### SET TASK
Please rewrite the listing, beginning at the line that has "Task: Open the #HappyBirthdayRG hashtag link" and stopping after the line that has "point(44,93)", with "Gift cards" replaced by "Gift vouchers" and everything else unchanged. Leave the pictures out of your answer.

### DATA FOR THIS EXERCISE
================

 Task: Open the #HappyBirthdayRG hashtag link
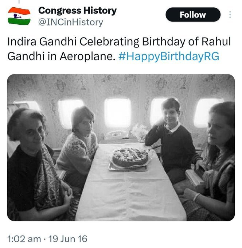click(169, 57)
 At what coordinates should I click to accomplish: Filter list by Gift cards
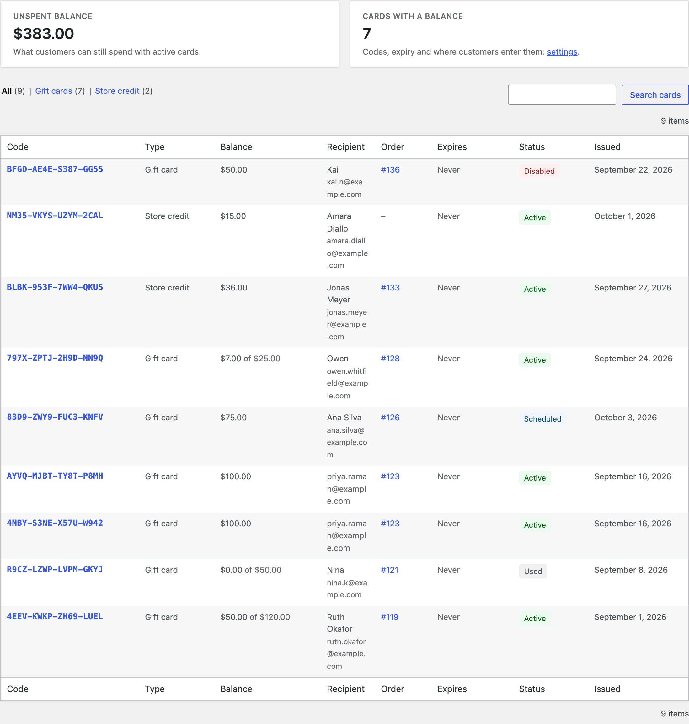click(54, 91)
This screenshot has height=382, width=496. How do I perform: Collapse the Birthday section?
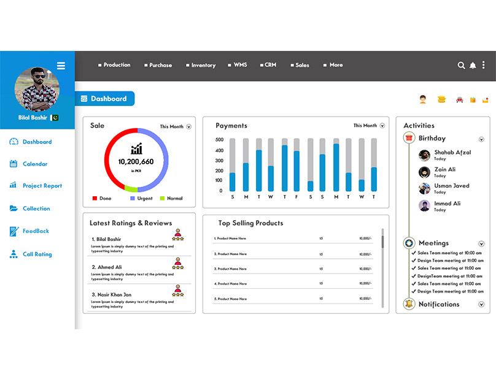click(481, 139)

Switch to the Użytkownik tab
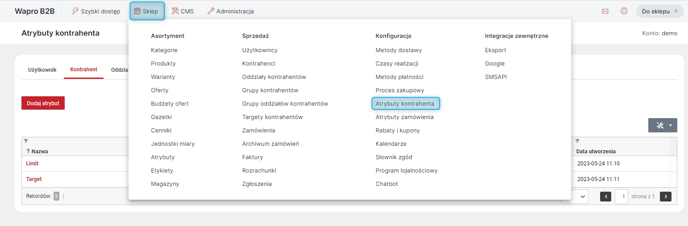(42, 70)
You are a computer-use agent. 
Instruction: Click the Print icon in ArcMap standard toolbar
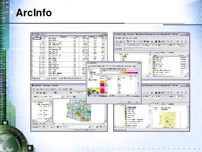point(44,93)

================

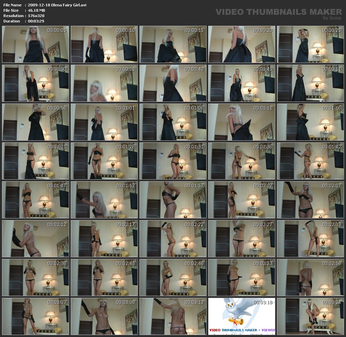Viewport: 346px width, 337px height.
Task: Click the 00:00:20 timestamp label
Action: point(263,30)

================

### FINAL RESULT
 Task: Open the #HappyBirthdayRG hashtag link
click(169, 57)
 At what coordinates should I click to accomplish: Filter list by Gift vouchers
click(54, 91)
This screenshot has height=382, width=496. How do I perform: Collapse the Birthday section?
click(481, 139)

Switch to the Użytkownik tab
(42, 70)
You are a computer-use agent. 
Instruction: Click the Print icon in ArcMap standard toolbar
point(44,93)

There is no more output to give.